Diana K. Woodhouse, Hospice of Jefferson County’s chief executive officer, said Thursday that the foundation’s board has accepted the “generous offer” of Watertown accountant Jerry R. Gardner to amend his contract to buy 425 Washington St. and allow the organization six more months to market the property, possibly realizing more money from the sale.

Mr. Gardner’s company, N&G Rentals LLC, has a contract to buy the two-story, 5,500-square-foot brick building for $150,000. However, developer P.J. Simao, who has helped the foundation raise hundreds of thousands of dollars, objected to the transaction, contending among other issues that the proposed sale price was less than half what a state-certified real estate appraiser said the property is worth.

The sale to Mr. Gardner was set to close Dec. 19, but the board postponed it to allow an attorney to review the transaction. Mrs. Woodhouse said while the review was being conducted, Mr. Gardner proposed the foundation be given until June 30 to market the property. If at any point before that a more lucrative offer comes in, Mr. Gardner has the chance to match it. If a better offer is not received, Mr. Gardner will be allowed to buy the property for his original offer.

“Basically, this allows us to answer the questions that have been posed by the community,” Mrs. Woodhouse said. “This will certainly answer them one way or another.”

A 2011 appraisal set the property’s value at $365,000 while the city has assessed the tax-exempt property at $335,400 and estimates its full market value at $376,000. The foundation purchased the property in the early 1990s for $290,000. However, the property sat unsold for more than a year, and a second certified appraiser, who did not conduct a full appraisal of it, offered the opinion that the property was worth $150,000 because it needs $150,000 in upgrades and renovations to become suitable as a professional office.
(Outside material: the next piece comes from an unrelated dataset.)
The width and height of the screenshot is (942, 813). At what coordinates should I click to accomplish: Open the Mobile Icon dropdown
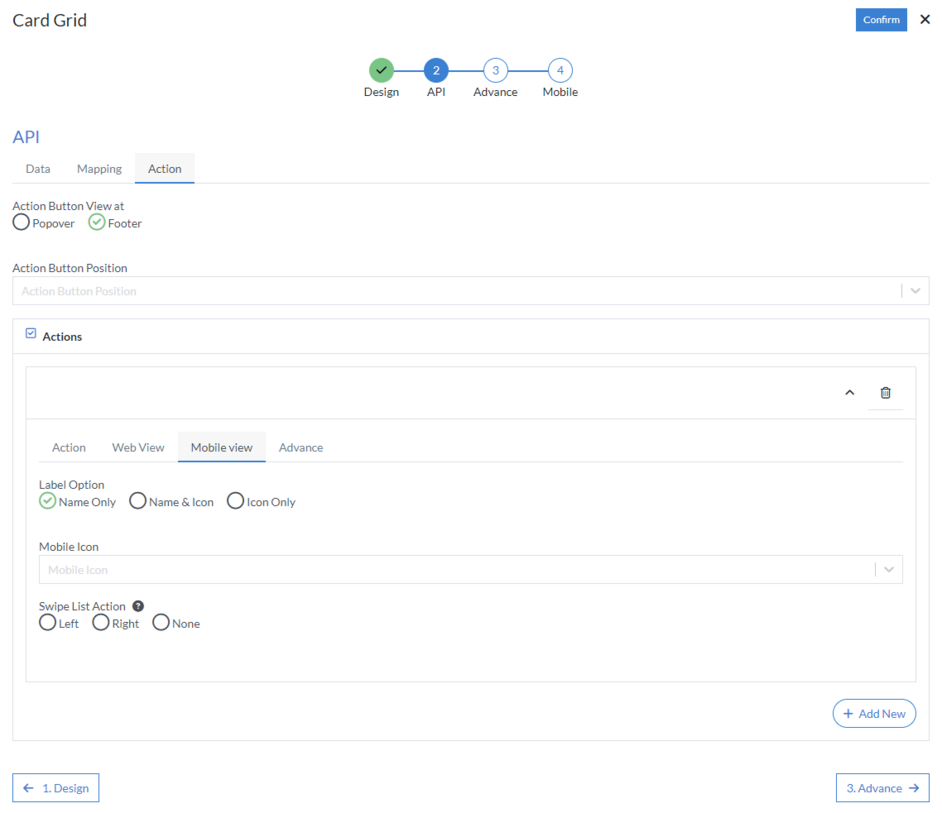(x=888, y=567)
The property was marketed in the first go-round by Christensen Realty USA, Clayton. At the time, broker Gail D. Christensen was a Hospice board member and the company agreed to list and sell the property at no cost to Hospice. Mr. Simao questioned whether it was in Hospice’s best interest to have a broker with no financial stake in a sale handle the marketing. He argued that even though Christensen Realty showed the property to dozens of prospective buyers, a broker with a commission on the line likely would work harder to complete a sale at a higher price.

Mrs. Woodhouse said this time, the board will hire a commercial marketing firm to list the property and is in the process of selecting the firm. Hospice no longer needs the property following construction of an eight-bed residence, including office space, at 1398 Gotham St. Proceeds of the sale will defray the cost of building the facility.